The Regional Municipality of Durham, The Regional Municipality of York, Covanta Durham York Renewable Energy Limited Partnership, Covanta Durham York Renewable Energy Ltd. and Courtice Power Partners, a joint venture comprising of Barton Malow Canada, Inc. and Kenaidan Contracting Ltd.
BEFORE: MASTER R.A. MUIR
COUNSEL: Anthony Scane for Courtice Power Partners, moving party Ian Katchin for Coco Paving Inc., responding party Hana Tariq for General Sprinklers Inc., responding party
SUPPLEMENTARY REASONS FOR DECISION - COSTS
[1] On February 14, 2018 I heard motions brought by the defendant Courtice Power Partners (“CPP”) for orders temporarily staying this action and several other related actions commenced by the plaintiffs Coco Paving Inc. (“Coco”) and General Sprinklers Inc. (“GS”).
[2] I released my reasons for decision on May 7, 2018. I granted the relief sought by CPP. I also requested written costs submissions. CPP and Coco have resolved their costs issues. I have now received and considered the costs submissions of the parties with respect to the motions in the GS actions.
[3] CPP argues that it was entirely successful and is entitled to costs. It asks for partial indemnity costs in the amount of $11,127.66. GS submits that the costs requested by CPP are excessive. Its costs outline identified partial indemnity costs of $7,107.14. It suggests that partial indemnity costs of $5,000.00 in favour of CPP are fair and reasonable in the circumstances.

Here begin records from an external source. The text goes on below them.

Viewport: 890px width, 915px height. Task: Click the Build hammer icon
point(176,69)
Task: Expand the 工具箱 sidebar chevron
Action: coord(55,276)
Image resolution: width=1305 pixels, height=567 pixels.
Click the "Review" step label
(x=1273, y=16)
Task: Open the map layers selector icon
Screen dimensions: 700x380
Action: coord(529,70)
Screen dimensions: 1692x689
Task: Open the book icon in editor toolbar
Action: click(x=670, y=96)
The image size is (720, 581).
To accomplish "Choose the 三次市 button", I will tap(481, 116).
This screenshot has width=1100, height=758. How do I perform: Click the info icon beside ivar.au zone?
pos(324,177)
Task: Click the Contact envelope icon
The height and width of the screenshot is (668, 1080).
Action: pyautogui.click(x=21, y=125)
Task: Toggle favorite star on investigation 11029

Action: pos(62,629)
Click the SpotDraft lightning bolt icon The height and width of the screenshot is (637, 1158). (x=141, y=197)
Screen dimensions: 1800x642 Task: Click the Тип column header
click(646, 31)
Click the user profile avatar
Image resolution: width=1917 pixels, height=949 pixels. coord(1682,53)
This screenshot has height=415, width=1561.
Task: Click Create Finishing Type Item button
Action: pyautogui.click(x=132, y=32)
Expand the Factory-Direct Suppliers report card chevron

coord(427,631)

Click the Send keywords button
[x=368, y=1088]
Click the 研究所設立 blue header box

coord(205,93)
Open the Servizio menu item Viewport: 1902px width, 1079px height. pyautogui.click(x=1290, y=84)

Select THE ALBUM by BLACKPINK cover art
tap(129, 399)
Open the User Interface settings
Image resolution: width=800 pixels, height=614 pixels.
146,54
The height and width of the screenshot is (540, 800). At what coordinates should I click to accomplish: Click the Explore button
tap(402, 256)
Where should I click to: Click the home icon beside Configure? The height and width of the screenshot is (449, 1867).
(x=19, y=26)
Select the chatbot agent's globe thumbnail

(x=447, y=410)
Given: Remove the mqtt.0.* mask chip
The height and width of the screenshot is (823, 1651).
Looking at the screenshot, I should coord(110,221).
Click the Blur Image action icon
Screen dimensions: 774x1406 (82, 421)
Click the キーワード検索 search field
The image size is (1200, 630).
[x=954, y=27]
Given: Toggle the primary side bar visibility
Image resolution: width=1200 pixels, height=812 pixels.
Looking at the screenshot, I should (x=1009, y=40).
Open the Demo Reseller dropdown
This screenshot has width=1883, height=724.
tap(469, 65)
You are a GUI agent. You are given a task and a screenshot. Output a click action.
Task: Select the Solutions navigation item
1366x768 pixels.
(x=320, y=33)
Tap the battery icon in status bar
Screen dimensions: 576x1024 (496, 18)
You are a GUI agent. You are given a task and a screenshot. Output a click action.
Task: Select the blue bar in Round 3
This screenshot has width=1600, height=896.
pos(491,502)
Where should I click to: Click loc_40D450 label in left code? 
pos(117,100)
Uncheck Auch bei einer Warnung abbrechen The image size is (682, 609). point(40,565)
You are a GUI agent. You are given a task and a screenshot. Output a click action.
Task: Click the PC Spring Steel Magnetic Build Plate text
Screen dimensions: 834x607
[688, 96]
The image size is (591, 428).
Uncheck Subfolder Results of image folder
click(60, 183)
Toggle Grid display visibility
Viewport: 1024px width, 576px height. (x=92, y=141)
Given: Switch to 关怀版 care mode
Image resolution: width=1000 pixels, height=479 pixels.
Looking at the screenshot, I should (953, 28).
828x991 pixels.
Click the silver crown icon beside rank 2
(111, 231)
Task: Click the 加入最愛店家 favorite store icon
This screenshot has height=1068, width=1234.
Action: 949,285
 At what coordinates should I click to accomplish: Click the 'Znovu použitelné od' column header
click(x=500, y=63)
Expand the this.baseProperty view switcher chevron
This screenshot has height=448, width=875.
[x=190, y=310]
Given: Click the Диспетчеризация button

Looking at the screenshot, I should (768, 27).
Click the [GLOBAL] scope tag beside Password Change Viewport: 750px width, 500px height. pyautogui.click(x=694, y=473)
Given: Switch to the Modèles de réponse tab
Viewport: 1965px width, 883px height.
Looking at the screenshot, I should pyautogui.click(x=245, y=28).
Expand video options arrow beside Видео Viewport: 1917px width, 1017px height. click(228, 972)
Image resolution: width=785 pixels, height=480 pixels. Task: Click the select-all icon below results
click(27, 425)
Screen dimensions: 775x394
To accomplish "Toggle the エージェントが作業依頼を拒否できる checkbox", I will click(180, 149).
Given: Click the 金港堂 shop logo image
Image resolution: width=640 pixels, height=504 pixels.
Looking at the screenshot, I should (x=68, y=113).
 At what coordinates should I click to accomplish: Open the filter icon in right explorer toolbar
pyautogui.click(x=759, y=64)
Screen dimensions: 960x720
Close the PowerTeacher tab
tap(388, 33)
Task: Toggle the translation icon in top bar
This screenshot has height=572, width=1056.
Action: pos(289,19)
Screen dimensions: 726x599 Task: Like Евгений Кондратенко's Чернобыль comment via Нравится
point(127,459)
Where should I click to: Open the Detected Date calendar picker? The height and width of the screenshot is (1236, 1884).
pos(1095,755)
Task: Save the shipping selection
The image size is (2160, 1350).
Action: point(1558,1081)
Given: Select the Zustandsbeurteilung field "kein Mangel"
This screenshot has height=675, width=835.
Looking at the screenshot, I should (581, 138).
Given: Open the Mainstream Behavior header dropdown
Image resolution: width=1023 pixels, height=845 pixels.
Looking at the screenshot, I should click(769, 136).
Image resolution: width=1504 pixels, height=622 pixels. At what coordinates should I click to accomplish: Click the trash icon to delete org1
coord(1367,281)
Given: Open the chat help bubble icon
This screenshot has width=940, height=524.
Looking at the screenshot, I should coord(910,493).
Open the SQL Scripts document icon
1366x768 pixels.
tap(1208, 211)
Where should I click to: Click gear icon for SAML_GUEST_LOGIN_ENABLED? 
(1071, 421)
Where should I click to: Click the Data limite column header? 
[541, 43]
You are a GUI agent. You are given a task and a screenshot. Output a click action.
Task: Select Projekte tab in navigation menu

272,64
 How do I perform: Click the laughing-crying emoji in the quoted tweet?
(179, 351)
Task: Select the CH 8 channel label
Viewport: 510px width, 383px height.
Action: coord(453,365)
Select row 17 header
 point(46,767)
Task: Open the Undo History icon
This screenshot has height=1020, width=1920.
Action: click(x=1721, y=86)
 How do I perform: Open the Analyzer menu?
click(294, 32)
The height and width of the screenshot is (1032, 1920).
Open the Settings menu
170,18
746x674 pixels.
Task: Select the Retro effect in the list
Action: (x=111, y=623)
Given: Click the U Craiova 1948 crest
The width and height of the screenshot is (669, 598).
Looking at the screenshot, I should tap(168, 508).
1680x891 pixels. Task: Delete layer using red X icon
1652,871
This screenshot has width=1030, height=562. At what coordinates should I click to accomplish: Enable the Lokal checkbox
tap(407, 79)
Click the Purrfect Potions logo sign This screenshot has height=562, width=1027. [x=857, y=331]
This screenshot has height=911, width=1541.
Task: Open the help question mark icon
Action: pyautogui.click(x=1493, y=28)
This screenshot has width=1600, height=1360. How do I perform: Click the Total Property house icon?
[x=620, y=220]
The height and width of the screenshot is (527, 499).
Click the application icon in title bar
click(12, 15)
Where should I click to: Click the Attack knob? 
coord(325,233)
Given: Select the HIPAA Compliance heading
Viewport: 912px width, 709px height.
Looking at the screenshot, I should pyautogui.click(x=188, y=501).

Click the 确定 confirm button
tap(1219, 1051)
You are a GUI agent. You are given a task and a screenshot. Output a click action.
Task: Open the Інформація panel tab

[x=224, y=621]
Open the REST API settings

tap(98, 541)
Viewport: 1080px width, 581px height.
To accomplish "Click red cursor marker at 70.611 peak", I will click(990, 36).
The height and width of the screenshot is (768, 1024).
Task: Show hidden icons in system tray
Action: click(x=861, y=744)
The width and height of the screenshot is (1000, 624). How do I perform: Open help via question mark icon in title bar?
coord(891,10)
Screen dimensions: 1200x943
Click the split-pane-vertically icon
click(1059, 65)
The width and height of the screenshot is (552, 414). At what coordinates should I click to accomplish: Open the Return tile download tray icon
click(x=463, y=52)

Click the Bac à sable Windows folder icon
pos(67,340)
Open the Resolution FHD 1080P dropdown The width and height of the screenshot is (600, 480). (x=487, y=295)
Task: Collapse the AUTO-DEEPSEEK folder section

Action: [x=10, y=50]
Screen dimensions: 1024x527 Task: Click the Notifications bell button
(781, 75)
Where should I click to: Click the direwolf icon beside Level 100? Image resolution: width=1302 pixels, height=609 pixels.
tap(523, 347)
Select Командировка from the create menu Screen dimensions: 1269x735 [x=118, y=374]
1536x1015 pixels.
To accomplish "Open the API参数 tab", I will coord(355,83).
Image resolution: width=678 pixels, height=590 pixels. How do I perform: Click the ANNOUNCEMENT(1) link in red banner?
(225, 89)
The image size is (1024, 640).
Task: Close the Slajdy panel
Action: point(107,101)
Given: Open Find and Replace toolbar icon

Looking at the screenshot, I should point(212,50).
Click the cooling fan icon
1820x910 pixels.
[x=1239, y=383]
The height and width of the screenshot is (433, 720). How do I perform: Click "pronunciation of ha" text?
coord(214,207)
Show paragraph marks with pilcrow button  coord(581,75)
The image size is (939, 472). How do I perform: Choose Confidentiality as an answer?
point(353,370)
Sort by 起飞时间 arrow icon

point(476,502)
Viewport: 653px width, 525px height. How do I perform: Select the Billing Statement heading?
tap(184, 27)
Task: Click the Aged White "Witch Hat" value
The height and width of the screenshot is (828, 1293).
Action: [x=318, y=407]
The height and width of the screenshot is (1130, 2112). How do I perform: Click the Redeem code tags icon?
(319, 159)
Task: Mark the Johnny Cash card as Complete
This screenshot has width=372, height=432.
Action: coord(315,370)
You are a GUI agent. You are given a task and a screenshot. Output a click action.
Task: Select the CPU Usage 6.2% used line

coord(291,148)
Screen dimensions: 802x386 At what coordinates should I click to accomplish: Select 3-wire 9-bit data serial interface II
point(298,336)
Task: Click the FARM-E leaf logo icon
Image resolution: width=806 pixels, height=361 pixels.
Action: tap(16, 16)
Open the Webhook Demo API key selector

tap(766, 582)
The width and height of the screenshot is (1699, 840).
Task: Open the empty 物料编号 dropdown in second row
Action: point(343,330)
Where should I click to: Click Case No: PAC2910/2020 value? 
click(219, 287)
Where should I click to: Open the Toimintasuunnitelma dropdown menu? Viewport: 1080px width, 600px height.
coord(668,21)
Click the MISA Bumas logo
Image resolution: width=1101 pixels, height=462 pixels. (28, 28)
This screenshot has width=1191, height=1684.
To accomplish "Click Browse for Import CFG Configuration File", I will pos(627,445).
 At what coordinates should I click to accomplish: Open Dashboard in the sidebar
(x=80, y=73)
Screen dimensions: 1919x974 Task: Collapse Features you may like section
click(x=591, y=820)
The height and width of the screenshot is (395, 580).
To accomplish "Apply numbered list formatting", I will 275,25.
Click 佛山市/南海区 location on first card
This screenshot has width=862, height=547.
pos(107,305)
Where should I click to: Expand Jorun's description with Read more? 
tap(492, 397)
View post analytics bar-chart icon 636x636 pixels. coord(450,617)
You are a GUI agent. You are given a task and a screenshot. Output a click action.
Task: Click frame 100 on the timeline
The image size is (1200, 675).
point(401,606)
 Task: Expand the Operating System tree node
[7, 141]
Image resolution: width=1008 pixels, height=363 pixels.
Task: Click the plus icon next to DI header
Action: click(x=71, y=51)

[4] When dealing with costs, the overall objective for the court is to fix an amount that is fair and reasonable for the unsuccessful party who generally must pay the costs of the successful party. See Zesta Engineering Ltd. v. Cloutier, 2002 CanLII 25577 (ON CA), [2002] OJ No. 4495 (CA) at paragraph 4 and Boucher v. Public Accountants Council for the Province of Ontario, 2004 CanLII 14579 (ON CA), [2004] OJ No. 2634 (CA) at paragraph 26. In Davies v. Clarington (Municipality), 2009 ONCA 722 the Court of Appeal stated as follows at paragraph 52:
Rather than engage in a purely mathematical exercise, the judge awarding costs should reflect on what the court views as a reasonable amount that should be paid by the unsuccessful party rather than any exact measure of the actual costs of the successful litigant.
[5] I agree with GS. The GS motions involved a significant amount of overlap with the Coco motions. The materials delivered for the GS motions were relatively brief and straightforward. There were no cross-examinations on the affidavits filed for the GS motions. The fees requested also appear excessive from the perspective of the reasonable expectations of GS. GS would have sought $7,107.14 if it had been successful. Finally, most of CPP’s submissions during argument were directed to the Coco evidence.
[6] For these reasons, I have determined that a costs award in an amount closer to the GS costs outline is fair and reasonable in the circumstances. GS shall pay CPP’s costs of the GS stay motions on a partial indemnity basis fixed in the amount of $7,500.00, inclusive of HST and disbursements. These costs shall be paid by July 20, 2018.